### EXERCISE INPUTS
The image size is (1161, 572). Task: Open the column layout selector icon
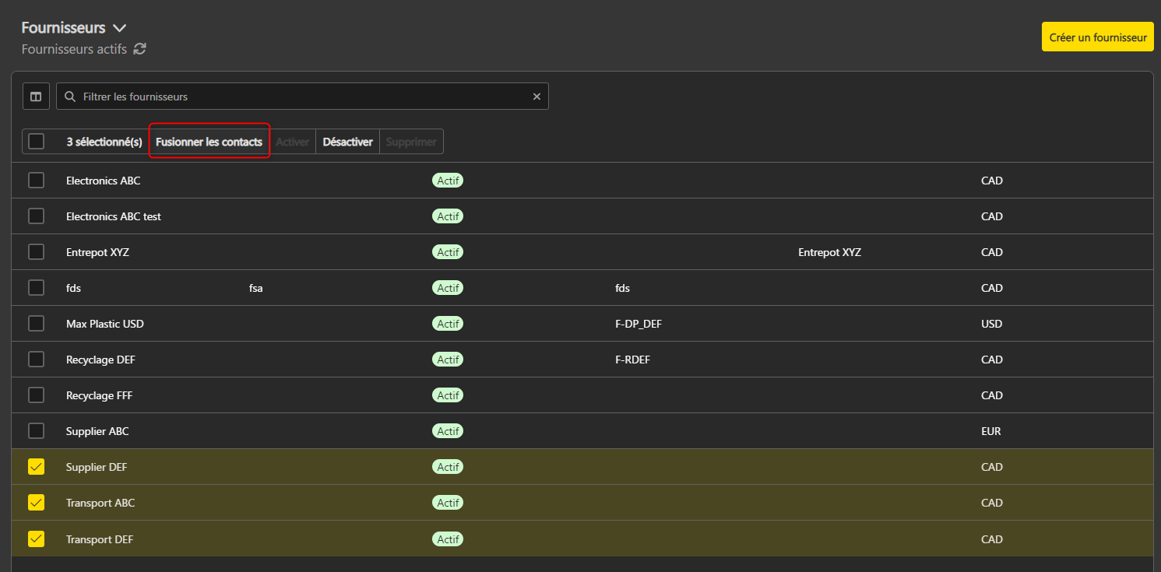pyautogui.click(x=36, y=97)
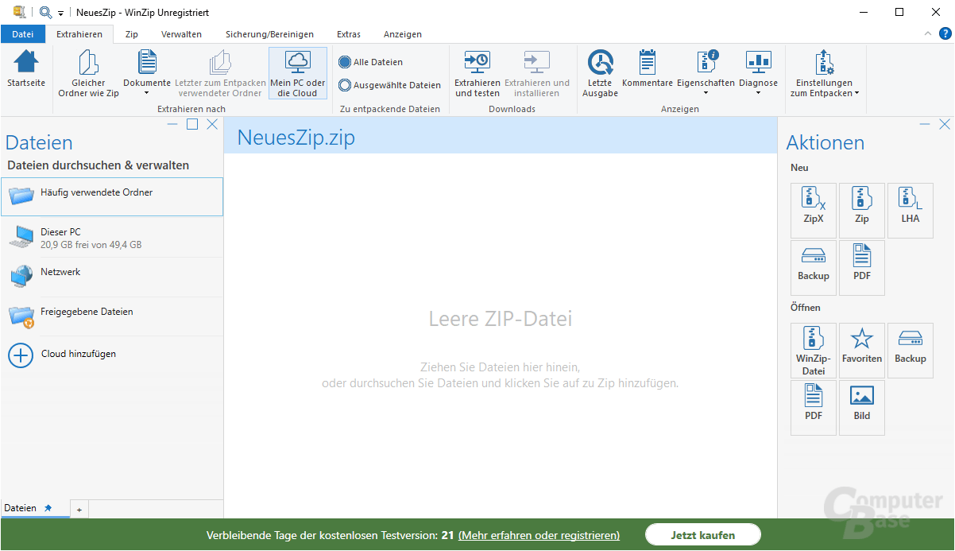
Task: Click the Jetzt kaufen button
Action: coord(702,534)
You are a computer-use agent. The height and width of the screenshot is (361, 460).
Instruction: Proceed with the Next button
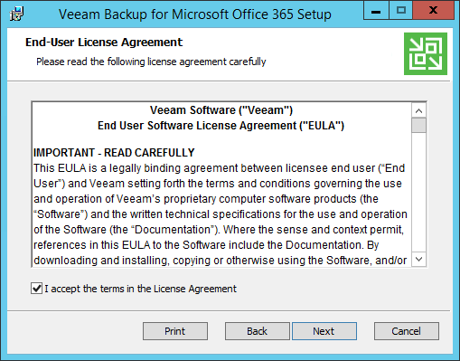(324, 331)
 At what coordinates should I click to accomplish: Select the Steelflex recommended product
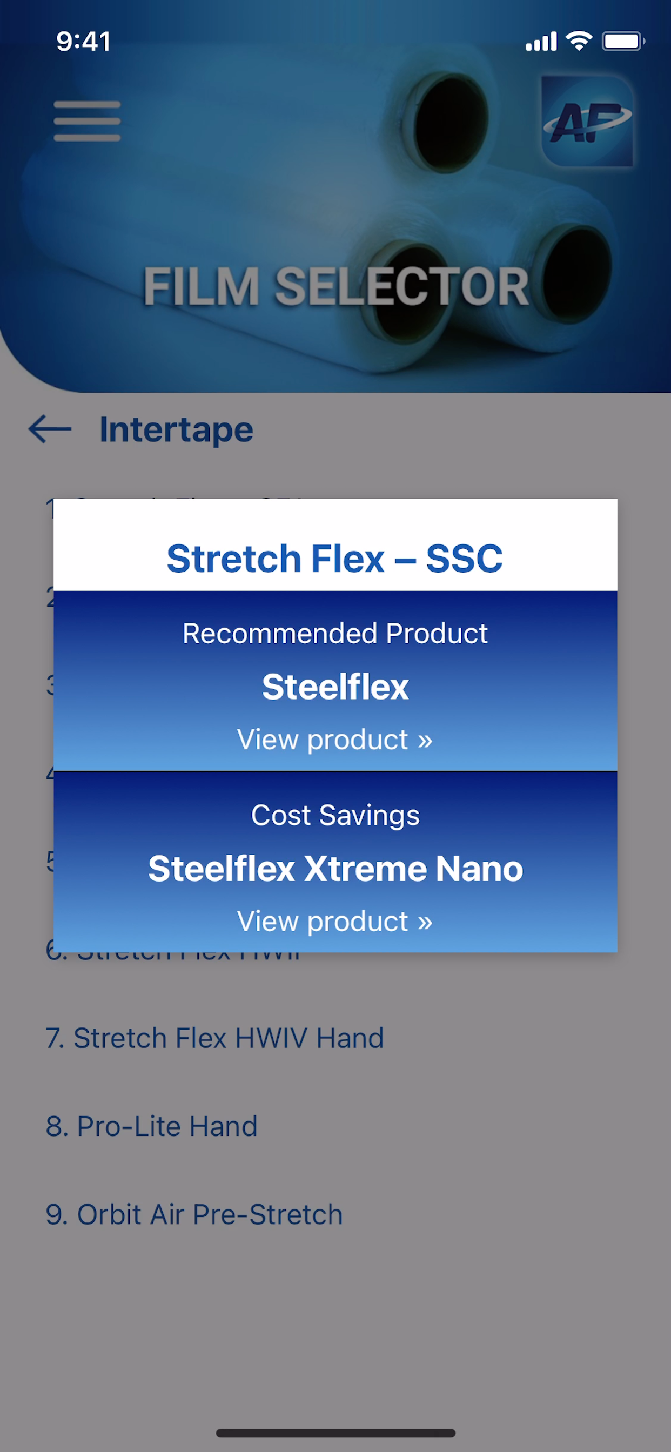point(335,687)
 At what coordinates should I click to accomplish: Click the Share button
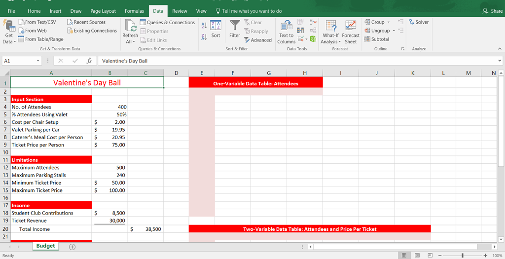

### GOAL OF THE EXERCISE
Extract only the lines from the line containing "You are a computer-use" through the final line of the listing above, unchanged; pictures stay out of the copy.

### YOUR RESPONSE
You are a computer-use agent. The height and width of the screenshot is (361, 460).
Instruction: Proceed with the Next button
(324, 331)
 At what coordinates should I click to accomplish: Select the Steelflex recommended product
point(335,687)
 At what coordinates should I click to accomplish: Click the Share button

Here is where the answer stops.